§ **GOAL OF THE EXERCISE**: Replace "Instruction" with "Directive" in the stretch from the line containing "has width=498, height=332." through the line containing "point(342,287)". Write out only those lines, otherwise unchanged.

+++ DATA TO PROCESS

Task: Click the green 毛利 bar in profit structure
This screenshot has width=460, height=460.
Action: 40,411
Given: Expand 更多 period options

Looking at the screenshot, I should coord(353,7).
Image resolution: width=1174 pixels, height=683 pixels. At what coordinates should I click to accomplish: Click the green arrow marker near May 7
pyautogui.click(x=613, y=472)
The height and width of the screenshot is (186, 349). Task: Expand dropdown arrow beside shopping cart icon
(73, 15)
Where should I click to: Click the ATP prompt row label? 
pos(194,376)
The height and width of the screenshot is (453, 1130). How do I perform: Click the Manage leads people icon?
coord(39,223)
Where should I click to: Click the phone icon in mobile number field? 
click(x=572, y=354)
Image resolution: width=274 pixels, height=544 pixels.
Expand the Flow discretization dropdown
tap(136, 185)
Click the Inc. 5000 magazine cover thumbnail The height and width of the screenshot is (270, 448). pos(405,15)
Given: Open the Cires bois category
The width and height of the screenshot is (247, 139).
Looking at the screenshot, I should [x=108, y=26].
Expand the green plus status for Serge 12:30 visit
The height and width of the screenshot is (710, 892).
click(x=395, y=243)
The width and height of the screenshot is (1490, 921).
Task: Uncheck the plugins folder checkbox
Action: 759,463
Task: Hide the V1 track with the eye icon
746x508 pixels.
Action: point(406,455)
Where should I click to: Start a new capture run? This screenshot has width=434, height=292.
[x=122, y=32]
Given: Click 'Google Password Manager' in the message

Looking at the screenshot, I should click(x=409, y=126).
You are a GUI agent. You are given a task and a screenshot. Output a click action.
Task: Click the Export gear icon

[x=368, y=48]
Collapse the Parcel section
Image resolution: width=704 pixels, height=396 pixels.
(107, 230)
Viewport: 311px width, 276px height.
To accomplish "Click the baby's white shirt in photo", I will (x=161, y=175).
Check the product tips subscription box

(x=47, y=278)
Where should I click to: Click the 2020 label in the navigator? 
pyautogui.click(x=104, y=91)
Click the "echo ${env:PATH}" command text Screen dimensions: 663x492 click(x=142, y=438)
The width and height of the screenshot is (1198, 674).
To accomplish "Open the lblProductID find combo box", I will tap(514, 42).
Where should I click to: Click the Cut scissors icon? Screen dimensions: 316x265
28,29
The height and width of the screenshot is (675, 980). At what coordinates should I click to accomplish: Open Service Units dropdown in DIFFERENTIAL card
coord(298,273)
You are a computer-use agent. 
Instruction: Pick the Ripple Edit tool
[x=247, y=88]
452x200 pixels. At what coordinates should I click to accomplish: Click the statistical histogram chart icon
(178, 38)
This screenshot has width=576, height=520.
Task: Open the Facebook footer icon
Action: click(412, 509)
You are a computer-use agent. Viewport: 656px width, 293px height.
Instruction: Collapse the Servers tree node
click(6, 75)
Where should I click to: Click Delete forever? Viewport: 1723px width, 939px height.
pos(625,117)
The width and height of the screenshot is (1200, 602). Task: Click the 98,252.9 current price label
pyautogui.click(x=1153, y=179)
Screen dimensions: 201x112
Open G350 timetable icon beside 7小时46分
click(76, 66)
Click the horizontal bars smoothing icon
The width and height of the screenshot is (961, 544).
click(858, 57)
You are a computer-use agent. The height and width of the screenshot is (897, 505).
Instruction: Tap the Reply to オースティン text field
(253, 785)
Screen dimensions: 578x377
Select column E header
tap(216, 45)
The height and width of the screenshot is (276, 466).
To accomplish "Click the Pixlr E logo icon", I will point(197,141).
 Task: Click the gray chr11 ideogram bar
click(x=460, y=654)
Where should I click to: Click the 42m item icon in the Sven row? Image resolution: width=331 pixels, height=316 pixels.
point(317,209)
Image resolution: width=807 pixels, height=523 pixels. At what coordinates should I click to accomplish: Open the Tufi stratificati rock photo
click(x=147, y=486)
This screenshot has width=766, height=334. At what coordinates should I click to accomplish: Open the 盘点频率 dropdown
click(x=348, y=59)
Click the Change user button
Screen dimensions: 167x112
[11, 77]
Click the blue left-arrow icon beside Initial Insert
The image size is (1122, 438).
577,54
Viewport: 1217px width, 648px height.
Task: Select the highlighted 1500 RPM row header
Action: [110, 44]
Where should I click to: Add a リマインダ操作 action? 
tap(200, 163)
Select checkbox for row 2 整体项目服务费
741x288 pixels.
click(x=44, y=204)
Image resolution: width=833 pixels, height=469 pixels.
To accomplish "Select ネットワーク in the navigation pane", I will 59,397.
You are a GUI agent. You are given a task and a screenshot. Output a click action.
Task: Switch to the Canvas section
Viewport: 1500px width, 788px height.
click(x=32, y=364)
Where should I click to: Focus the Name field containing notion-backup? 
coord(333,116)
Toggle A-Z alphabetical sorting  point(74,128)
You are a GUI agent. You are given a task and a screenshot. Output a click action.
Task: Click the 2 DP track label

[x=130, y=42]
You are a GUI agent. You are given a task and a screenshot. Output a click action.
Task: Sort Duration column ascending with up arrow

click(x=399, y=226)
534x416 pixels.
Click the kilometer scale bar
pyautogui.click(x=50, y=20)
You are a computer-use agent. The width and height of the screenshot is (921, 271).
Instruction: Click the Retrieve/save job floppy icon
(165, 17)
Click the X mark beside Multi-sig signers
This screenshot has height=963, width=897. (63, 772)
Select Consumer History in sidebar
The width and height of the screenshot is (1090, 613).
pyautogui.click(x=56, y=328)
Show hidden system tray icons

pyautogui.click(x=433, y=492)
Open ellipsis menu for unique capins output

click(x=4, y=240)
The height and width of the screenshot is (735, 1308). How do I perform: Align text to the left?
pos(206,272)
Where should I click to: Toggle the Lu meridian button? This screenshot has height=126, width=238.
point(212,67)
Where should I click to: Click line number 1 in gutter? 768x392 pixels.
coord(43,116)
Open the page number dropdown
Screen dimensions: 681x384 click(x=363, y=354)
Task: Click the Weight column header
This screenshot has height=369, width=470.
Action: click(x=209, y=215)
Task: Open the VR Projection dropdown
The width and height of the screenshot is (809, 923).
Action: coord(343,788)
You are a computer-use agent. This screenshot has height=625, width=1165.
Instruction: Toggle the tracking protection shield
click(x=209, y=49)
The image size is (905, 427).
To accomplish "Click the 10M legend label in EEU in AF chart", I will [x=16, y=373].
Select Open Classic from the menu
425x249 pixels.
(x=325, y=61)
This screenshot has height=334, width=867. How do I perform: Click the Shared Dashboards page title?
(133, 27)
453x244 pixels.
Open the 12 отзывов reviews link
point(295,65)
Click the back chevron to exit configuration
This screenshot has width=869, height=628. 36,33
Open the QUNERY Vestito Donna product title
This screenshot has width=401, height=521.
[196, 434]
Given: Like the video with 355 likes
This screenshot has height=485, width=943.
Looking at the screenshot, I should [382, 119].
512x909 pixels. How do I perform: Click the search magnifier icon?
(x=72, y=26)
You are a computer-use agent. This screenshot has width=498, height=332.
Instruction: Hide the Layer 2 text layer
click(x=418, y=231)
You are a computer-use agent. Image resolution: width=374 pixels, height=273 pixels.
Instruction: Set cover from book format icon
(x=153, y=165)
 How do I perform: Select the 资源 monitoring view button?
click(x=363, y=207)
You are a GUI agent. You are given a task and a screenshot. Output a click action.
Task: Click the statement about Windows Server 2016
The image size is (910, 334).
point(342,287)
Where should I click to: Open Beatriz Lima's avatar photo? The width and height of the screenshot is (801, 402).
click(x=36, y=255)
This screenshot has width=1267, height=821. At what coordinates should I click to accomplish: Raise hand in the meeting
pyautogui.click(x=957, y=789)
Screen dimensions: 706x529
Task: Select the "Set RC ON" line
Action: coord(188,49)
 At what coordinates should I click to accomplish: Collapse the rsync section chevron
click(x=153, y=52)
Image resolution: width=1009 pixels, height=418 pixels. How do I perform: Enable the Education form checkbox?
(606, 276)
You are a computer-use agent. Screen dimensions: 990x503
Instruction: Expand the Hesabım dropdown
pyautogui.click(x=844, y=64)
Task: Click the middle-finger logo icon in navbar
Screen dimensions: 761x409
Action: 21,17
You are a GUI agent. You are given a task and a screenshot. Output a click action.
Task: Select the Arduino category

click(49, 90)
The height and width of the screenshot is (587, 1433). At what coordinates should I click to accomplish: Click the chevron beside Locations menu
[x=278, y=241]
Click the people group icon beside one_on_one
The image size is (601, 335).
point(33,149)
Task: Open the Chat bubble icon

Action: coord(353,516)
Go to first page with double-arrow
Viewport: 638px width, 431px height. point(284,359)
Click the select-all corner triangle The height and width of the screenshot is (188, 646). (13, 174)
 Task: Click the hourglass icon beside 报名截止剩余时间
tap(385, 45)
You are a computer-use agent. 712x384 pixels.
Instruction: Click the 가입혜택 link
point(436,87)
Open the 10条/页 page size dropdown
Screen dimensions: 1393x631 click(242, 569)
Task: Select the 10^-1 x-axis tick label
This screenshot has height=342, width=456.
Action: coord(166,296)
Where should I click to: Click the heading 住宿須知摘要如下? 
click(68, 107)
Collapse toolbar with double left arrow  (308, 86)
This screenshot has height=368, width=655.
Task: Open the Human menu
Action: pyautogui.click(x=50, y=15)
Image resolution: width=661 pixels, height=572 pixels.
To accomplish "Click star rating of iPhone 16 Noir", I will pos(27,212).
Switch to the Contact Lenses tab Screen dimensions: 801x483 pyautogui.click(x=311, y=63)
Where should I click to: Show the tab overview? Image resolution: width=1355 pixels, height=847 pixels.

++++++

§ **TASK RESULT**:
You are a computer-use agent. This screenshot has width=498, height=332.
Directive: Hide the Layer 2 text layer
click(x=418, y=231)
You are a computer-use agent. Image resolution: width=374 pixels, height=273 pixels.
Directive: Set cover from book format icon
(x=153, y=165)
 How do I perform: Select the 资源 monitoring view button?
click(x=363, y=207)
You are a GUI agent. You are given a task and a screenshot. Output a click action.
Task: Click the statement about Windows Server 2016
The image size is (910, 334).
point(342,287)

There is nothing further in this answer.